Compute statistics for specified columns.
Args:
df: The input DataFrame
columns: List of column names to analyze
Returns:
Dictionary mapping column names to their statistics
Raises:
ValueError: If columns don't exist in DataFrame
Example:
>>> stats = compute_statistics(df, ["age", "salary"])
>>> print(stats["age"]["mean"])
"""
Import Order
Standard library imports
Third-party imports
Local imports
Each group separated by a blank line.
Testing Guidelines
Test Structure
class TestDataFrameProfiler:
"""Test cases for DataFrameProfiler class."""
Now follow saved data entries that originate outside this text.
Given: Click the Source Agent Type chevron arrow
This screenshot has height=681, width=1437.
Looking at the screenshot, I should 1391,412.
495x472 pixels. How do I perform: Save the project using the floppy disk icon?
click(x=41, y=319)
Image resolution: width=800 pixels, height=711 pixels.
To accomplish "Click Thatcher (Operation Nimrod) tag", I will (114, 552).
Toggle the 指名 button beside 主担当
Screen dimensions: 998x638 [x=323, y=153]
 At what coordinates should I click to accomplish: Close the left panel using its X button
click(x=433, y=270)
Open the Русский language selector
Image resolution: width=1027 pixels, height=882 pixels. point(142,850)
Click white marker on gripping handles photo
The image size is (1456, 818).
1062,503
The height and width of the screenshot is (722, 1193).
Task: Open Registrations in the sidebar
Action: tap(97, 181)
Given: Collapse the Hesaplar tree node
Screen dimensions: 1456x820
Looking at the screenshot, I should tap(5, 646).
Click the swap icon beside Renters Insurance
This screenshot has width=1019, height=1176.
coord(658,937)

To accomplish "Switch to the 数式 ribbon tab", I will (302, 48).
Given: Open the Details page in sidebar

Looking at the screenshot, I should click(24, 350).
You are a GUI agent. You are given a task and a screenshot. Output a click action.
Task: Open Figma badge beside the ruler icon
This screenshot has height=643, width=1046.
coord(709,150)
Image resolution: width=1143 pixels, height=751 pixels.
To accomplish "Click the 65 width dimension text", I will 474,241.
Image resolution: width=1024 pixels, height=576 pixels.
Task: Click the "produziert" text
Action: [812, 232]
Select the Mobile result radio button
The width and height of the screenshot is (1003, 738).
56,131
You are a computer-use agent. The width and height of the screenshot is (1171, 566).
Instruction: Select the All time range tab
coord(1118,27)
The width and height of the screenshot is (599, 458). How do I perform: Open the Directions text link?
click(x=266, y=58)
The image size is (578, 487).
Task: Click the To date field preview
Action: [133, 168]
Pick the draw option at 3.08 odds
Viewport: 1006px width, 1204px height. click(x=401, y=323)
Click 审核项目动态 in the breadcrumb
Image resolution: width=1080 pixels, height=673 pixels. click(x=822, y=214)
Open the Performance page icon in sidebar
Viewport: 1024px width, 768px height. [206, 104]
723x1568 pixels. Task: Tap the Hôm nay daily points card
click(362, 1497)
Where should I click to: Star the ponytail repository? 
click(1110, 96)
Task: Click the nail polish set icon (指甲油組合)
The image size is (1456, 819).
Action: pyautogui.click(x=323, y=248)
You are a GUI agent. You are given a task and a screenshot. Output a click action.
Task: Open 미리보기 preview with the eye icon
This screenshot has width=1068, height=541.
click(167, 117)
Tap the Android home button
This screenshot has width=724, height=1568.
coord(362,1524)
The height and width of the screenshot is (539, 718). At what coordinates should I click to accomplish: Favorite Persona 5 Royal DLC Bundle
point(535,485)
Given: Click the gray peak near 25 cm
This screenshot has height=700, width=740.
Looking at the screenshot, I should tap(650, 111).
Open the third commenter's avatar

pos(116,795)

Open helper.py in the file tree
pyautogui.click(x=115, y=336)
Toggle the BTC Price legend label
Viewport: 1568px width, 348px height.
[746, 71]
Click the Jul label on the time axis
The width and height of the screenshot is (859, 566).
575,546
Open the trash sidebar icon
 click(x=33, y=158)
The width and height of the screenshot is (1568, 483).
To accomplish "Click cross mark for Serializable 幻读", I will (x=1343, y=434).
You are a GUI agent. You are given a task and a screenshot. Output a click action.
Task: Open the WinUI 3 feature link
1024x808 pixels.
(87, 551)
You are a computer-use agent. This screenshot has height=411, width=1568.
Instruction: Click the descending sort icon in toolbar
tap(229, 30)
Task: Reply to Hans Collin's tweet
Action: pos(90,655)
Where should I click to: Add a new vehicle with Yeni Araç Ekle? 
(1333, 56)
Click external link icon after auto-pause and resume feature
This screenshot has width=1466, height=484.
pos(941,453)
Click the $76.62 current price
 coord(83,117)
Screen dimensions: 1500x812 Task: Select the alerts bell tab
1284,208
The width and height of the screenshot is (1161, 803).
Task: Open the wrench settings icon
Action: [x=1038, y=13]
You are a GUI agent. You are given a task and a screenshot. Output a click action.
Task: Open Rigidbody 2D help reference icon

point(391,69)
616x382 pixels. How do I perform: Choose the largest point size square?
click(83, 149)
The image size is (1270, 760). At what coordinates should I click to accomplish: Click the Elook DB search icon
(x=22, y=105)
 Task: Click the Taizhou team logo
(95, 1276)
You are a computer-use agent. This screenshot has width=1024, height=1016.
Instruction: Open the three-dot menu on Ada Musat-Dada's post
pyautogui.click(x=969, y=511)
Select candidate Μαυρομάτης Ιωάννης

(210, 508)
def test_basic_profiling(self, spark_session, sample_df):
"""Test basic profiling functionality."""
# Arrange
profiler = DataFrameProfiler(sample_df)
# Act
profile = profiler.profile()
# Assert
assert "overview" in profile
assert profile["overview"]["row_count"] == 100
Test Coverage
Aim for >90% test coverage
Test edge cases and error conditions
Include integration tests for Spark functionality
Submitting Pull Requests
1. Commit Messages
Follow conventional commits:
feat: add support for decimal type profiling
fix: handle null values in median calculation
docs: update installation instructions
test: add tests for sampling module
refactor: optimize batch processing logic
2. Pull Request Template
## Description
Brief description of changes
## Type of Change
- [ ] Bug fix
- [ ] New feature
- [ ] Breaking change
- [ ] Documentation update
## Testing
- [ ] Tests pass locally
- [ ] Added new tests
- [ ] Updated documentation
## Checklist
- [ ] Code follows style guidelines
- [ ] Self-review completed
- [ ] Comments added for complex logic
3. Review Process
Submit PR against
mainbranchEnsure CI passes
Address review feedback
Squash commits if requested
Adding New Features
1. Discuss First
For major features:
Open an issue for discussion
Get feedback on approach
Consider backward compatibility
2. Feature Structure
pyspark_analyzer/
├── new_feature.py # Core implementation
tests/
├── test_new_feature.py # Comprehensive tests
docs/source/
├── new_feature.md # User documentation
examples/
├── new_feature_demo.py # Usage example
3. Performance Considerations
Profile performance impact
Add benchmarks for significant features
Consider memory usage
Test with large datasets
Reporting Issues
Bug Reports
Include:
Spark version
Python version
Minimal reproducible example
Error messages
Expected vs actual behavior
Feature Requests
Include:
Use case description
Proposed API
Alternative solutions considered
Potential impact
Community
Code of Conduct
Be respectful and inclusive
Welcome newcomers
Provide constructive feedback
Focus on the issue, not the person
Getting Help
Check existing issues/PRs
Read the documentation
Ask in discussions
Tag maintainers for urgent issues
Release Process
Maintainers handle releases:
Update version in
pyproject.tomlUpdate CHANGELOG.md
Create release tag
GitHub Actions publishes to PyPI
License
By contributing, you agree that your contributions will be licensed under the same license as the project (Apache 2.0).